TM : Quelle est votre définition de la gastronomie ?
FF : Ça, c’est une bonne question ! (rires) Est-ce que la gastronomie, c’est quelqu’un qui va cuire son homard le matin dans de l’eau, qui va le garder au frigo, le tailler en huit, puis le garnir de dix mille fleurs pour en faire une recette de type gastronomique ou est-ce que c’est quelqu’un qui va prendre son homard et le couper en deux pour le faire griller sur la braise et le déguster ? Moi, je crois que la gastronomie, c’est juste de l’instinct et de la passion. Il ne faut pas tricher. C’est une cuisine qui vient du cœur. Il faut que ce soit sincère. Ce qui m’intéresse, c’est la profondeur. La cuisine doit être lisible. Il ne faut pas que le consommateur réfléchisse trop. Quand je fais du fenouil, c’est du fenouil. Et d’ailleurs le guide Michelin l’a relevé, ils ont dit que j’avais parfois des assiettes un peu trop simplistes, mais qu’en revanche, derrière, il se passait quelque chose…

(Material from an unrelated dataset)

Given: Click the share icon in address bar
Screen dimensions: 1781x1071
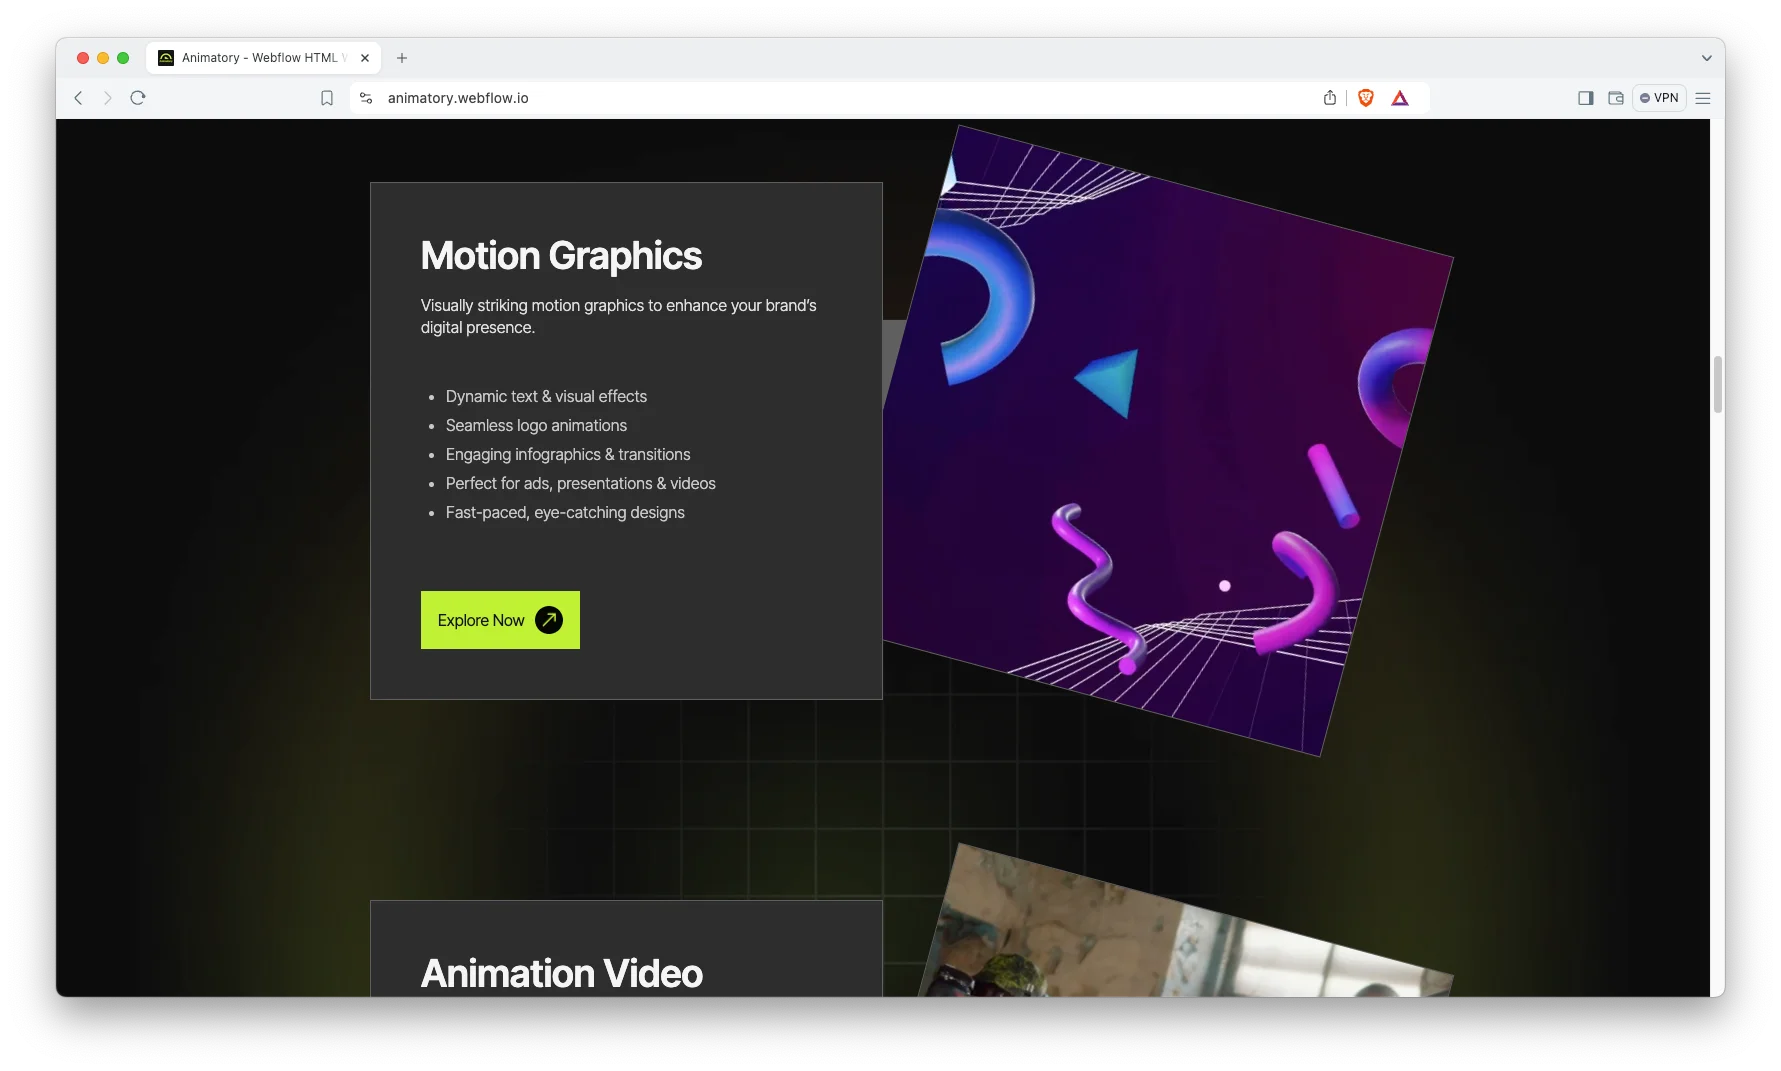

TM : Selon vous, quelle création culinaire vous identifie le plus ?
FF : Je n’aime pas parler de « plat signature » parce que, encore une fois, je trouve cela prétentieux, et je ne le suis pas. Mais je crois que s’il y avait un plat aujourd’hui que l’on n’a pas vu partout et que l’on pourrait m’attribuer, ce serait mon encornet à la provençale. D’emblée, on est identifié « Provence ». On se soucie de sourcer un encornet de Méditerranée. Ensuite, j’ai pris le parti de ne pas mettre de garnitures. C’est un plat que je trouve plutôt intelligent, et je peux le proposer tout au long de l’année. On y accorde alors une cuisson assez juste, avec un jus percutant. Aujourd’hui, c’est ce qui pourrait me définir, un bon produit, une belle cuisson et un bon jus. Terminé. Faut-il encore aimer l’encornet… (rires)

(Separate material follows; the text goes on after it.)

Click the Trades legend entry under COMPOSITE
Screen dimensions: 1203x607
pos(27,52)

TM : Et en toute simplicité, c’est quoi VOTRE plat réconfortant, votre péché mignon ?
FF : Il y en a plein. Mais le riz au lait déjà, est imbattable ! (rires) Je l’adore avec une touche de caramel. Et après, quelque chose de très simple, qui rappelle l’enfance, un très bon poulet rôti avec une peau bien croustillante et des petites pommes de terre autour… Sans oublier le jus un peu « grassouillet ». Voilà ! Moi, je suis content. Il ne faut pas faire compliqué.

TM : Maintenant que vous êtes au sommet, comment voyez-vous l’avenir ?
FF : Je ne sais pas si je suis au sommet. Oui, effectivement, il y a trois étoiles. On peut se dire que nous avons touché le Graal, mais je pense que le plus dur commence. Déjà, il va falloir prouver indirectement à la « France entière » que c’était mérité, que si on s’est vu décerner trois étoiles, c’est parce que c’était légitime.

TM : Si vous aviez un conseil à donner aux jeunes chefs en devenir, quel serait-il ?
FF : La vie est remplie d’échecs, mais ce n’est pas parce qu’on en connaît qu’il faut baisser les bras. Il faut faire preuve de ténacité et de persévérance. Encore une fois, l’impossible est possible. Il faut juste croire en ses rêves et faire avec beaucoup d’amour et de passion. Et avec tous ces ingrédients, on peut faire de belles choses. Aujourd’hui, tout le monde est capable de tout, mais cela demande quand même un peu de travail… tout ne vient pas du ciel !

HÔTEL & SPA DU CASTELLET *****
3001 route des Hauts du Camp, Le Castellet
www.hotelducastellet.net

* Le chef Christophe Bacquié a ouvert une maison d’hôtes et table gastronomique dans le Luberon à Bonnieux, le mas Les Eydins, récompensé de deux étoiles au guide Michelin.